_TASK REQUIREMENTS_
Without including any pictures, reproduce all the lines below word for word.

--- --- ---

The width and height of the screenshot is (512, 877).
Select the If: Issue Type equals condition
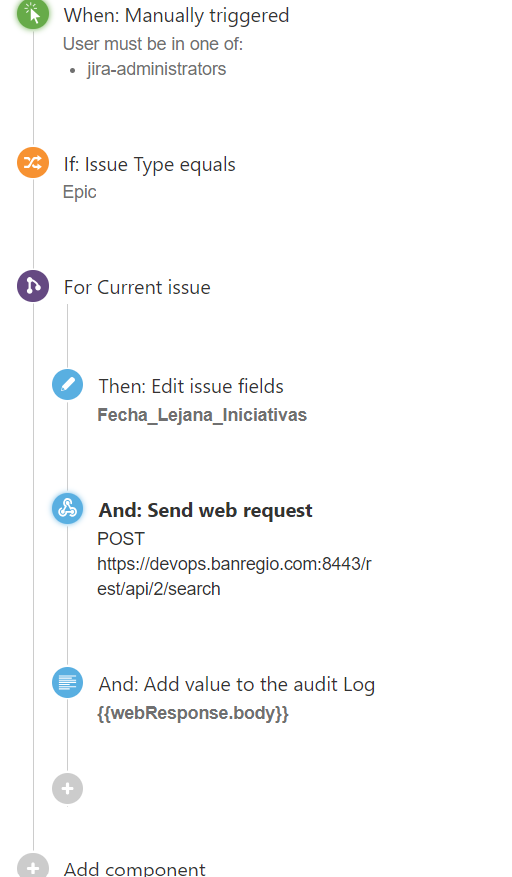pos(149,164)
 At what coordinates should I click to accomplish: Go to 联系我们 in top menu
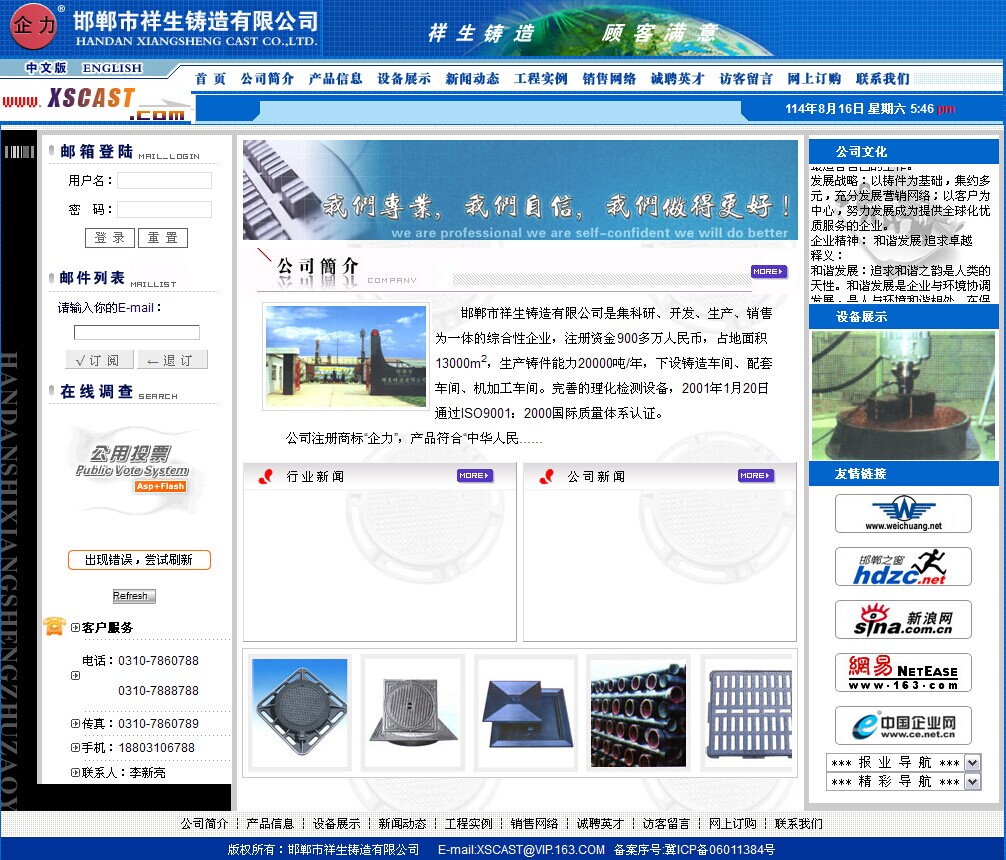882,79
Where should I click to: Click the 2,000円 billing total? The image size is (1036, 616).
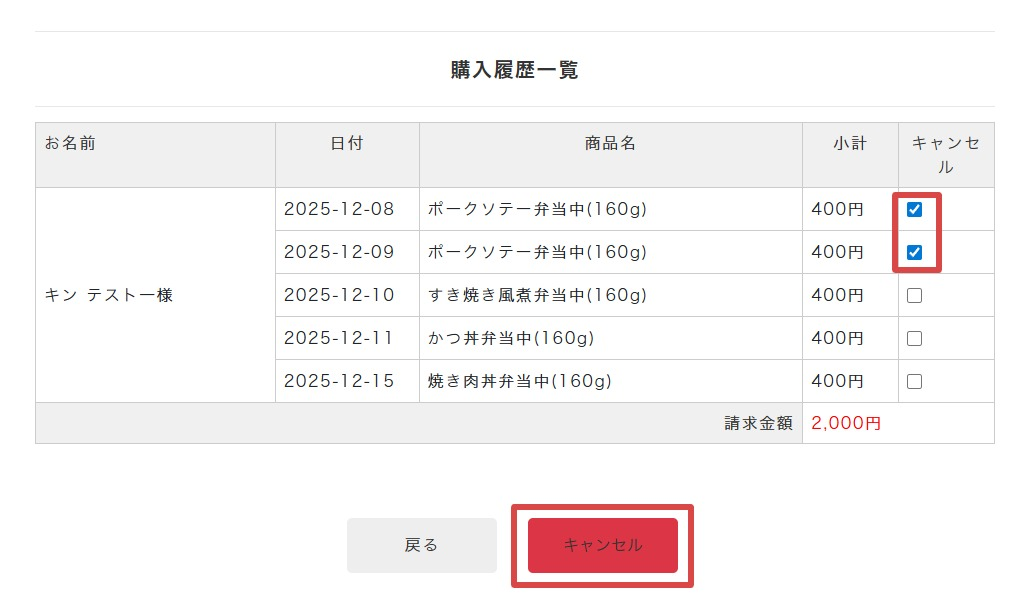pos(846,423)
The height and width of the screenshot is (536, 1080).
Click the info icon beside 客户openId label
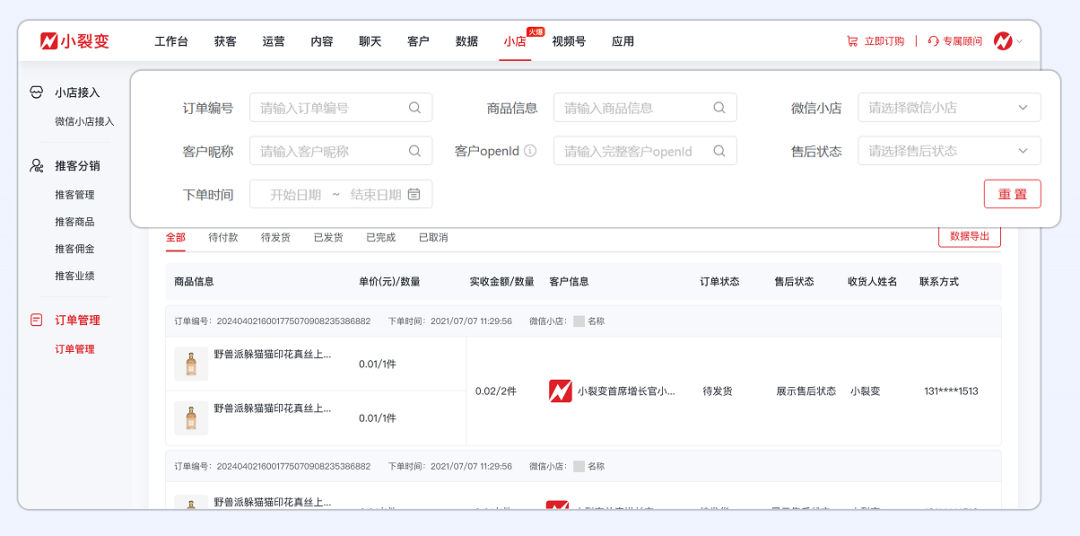coord(530,151)
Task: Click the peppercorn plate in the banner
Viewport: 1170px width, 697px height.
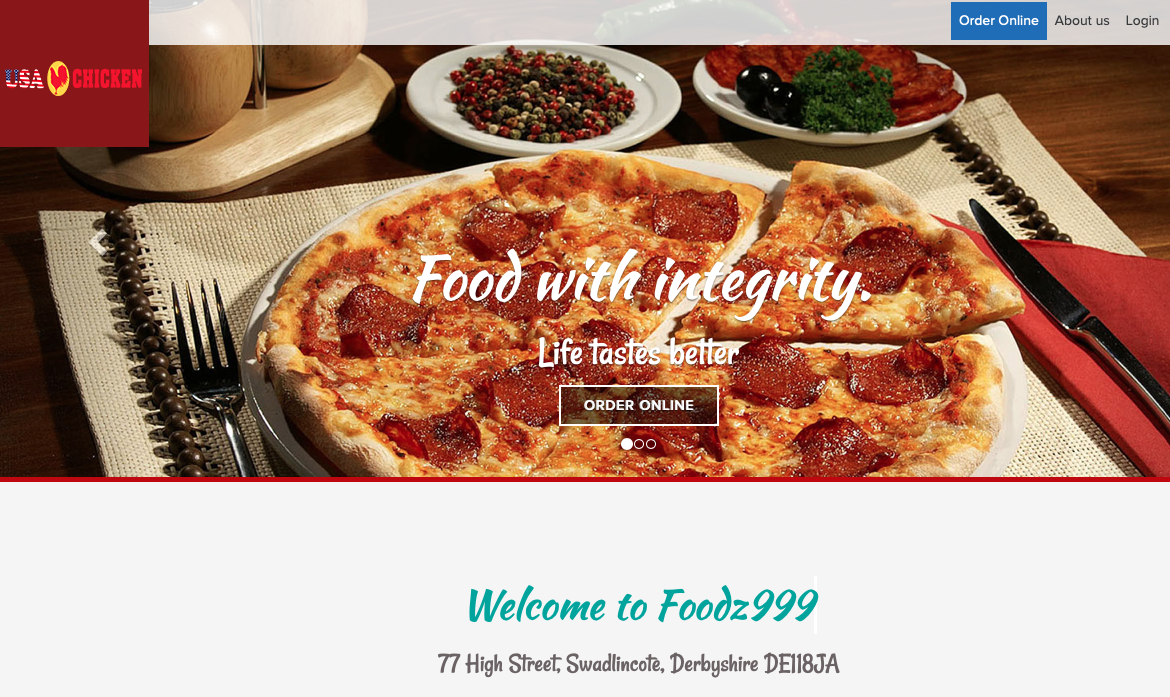Action: click(543, 96)
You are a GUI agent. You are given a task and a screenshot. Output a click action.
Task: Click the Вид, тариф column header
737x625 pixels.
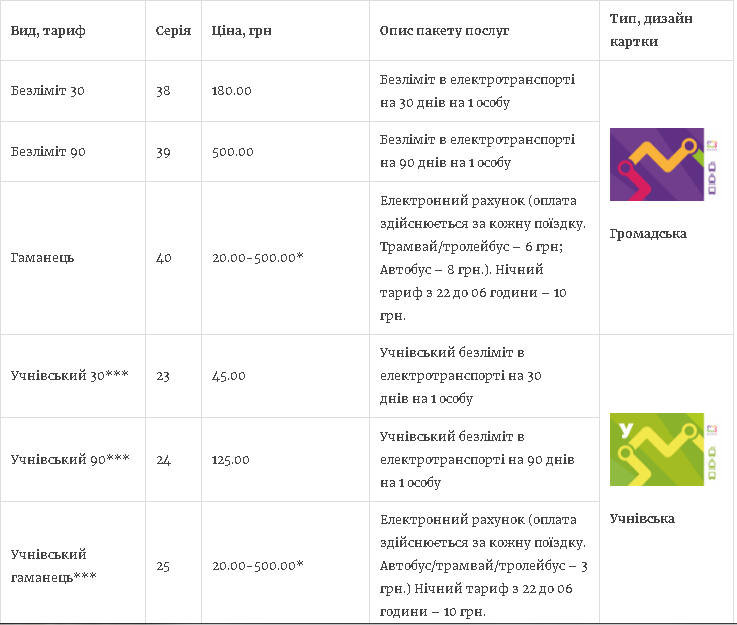click(x=48, y=31)
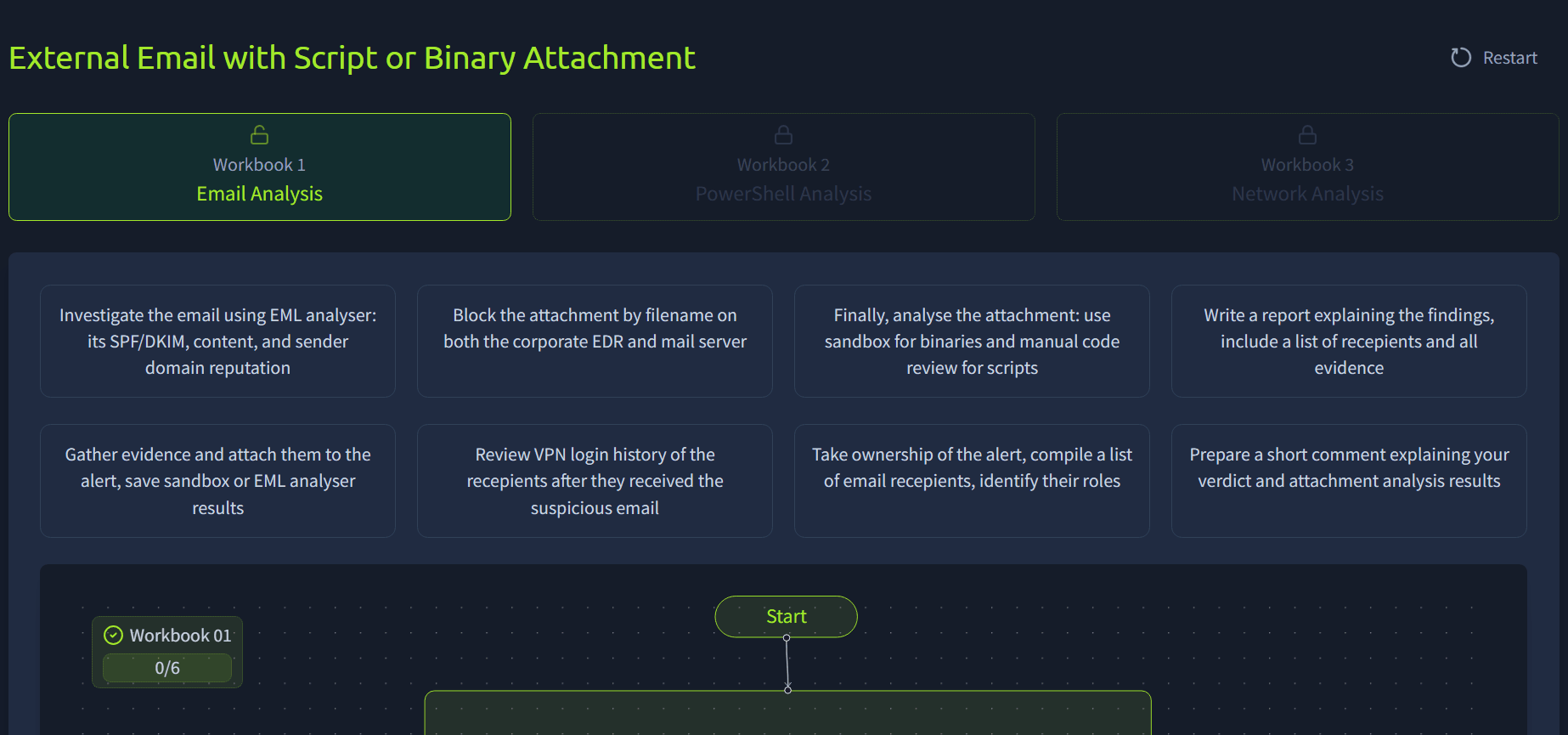Click the lock icon above Workbook 3
The width and height of the screenshot is (1568, 735).
[1307, 135]
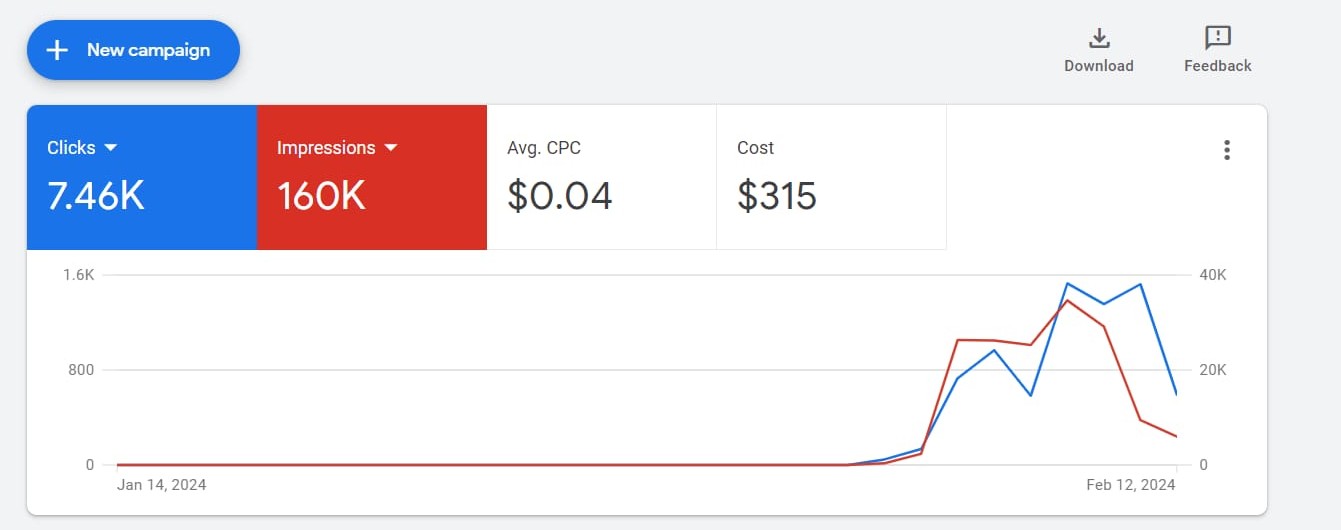Click the Download arrow icon
This screenshot has height=530, width=1341.
point(1099,38)
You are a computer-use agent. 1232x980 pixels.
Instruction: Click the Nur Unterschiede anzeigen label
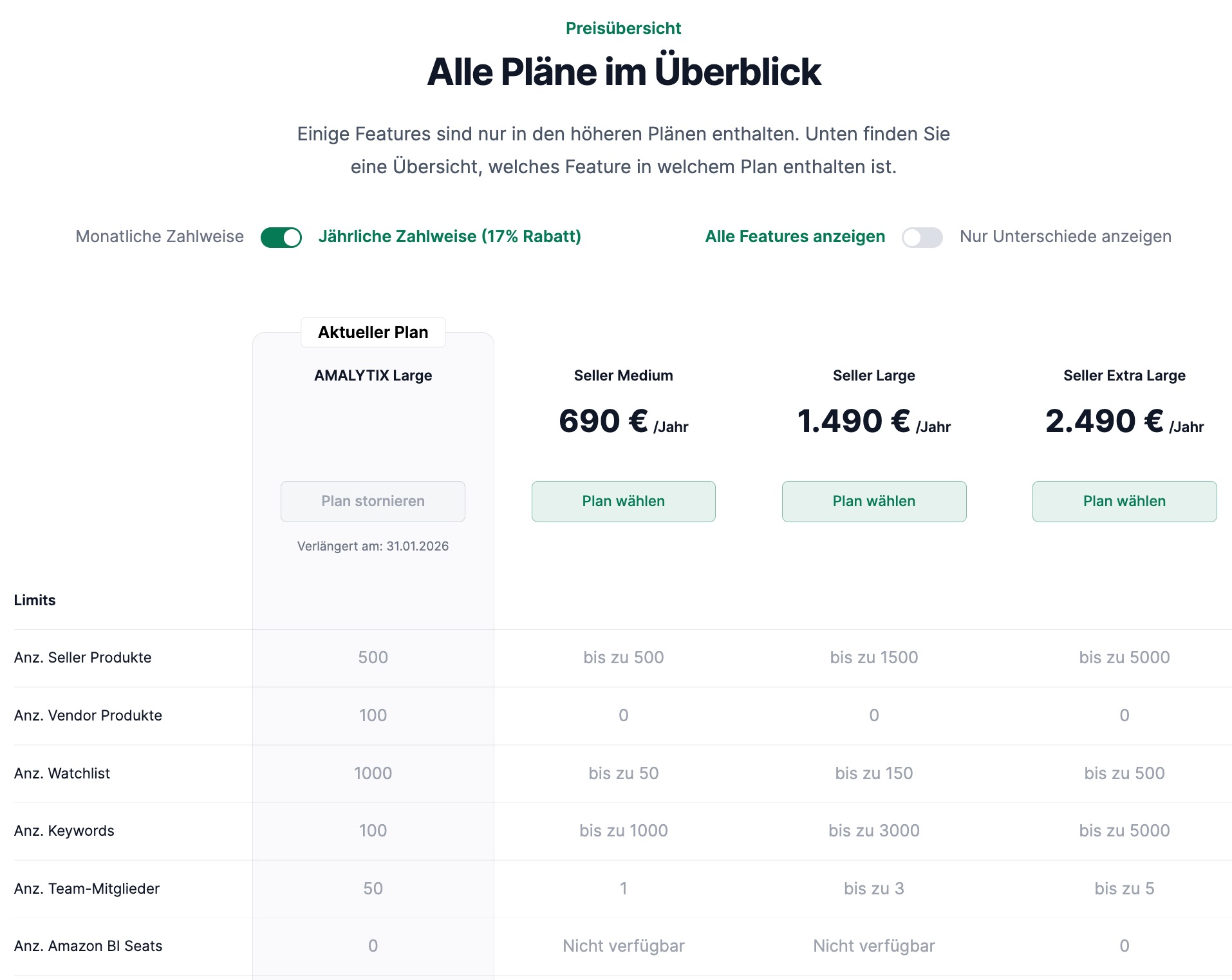[x=1065, y=236]
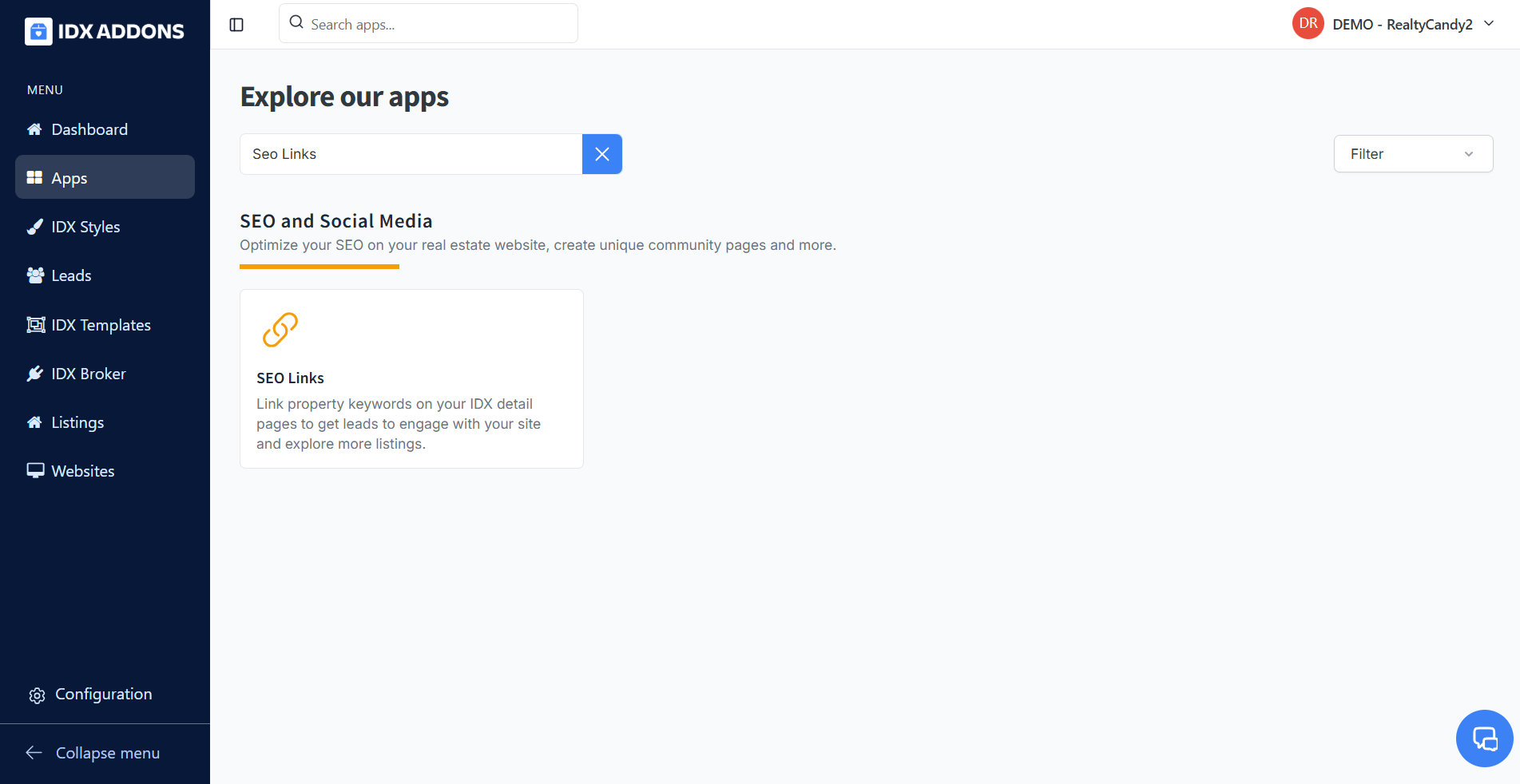Click the magnifier icon in search bar

coord(296,22)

--- --- ---

_TASK ANSWER_
The width and height of the screenshot is (512, 877).
Select the If: Issue Type equals condition
pos(149,164)
 At what coordinates should I click to accomplish: Go to 联系我们 in top menu
882,79
Where should I click to: Click the 2,000円 billing total? The image size is (1036, 616).
pos(846,423)
The height and width of the screenshot is (536, 1080).
Click the info icon beside 客户openId label
coord(530,151)
Task: Click the peppercorn plate in the banner
Viewport: 1170px width, 697px height.
Action: click(543, 96)
You are a GUI agent. You are given a task and a screenshot. Output a click action.
Task: Click the Вид, тариф column header
737x625 pixels.
click(x=48, y=31)
Click the lock icon above Workbook 3
The width and height of the screenshot is (1568, 735).
[1307, 135]
Click the Download arrow icon
This screenshot has height=530, width=1341.
point(1099,38)
You are a computer-use agent. 1232x980 pixels.
Instruction: Click the Nur Unterschiede anzeigen label
[x=1065, y=236]
Click the magnifier icon in search bar

coord(296,22)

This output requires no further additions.